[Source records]
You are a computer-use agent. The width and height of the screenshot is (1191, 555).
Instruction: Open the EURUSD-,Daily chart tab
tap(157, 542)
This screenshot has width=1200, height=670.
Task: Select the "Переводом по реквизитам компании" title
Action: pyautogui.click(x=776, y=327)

Aim:
Convert every line of the data above into a Markdown table with the columns Row and Data line, numbering the rows and leaving out blank lines.

Solution:
| Row | Data line |
|---|---|
| 1 | You are a computer-use agent. The width and height of the screenshot is (1191, 555). |
| 2 | Instruction: Open the EURUSD-,Daily chart tab |
| 3 | tap(157, 542) |
| 4 | This screenshot has width=1200, height=670. |
| 5 | Task: Select the "Переводом по реквизитам компании" title |
| 6 | Action: pyautogui.click(x=776, y=327) |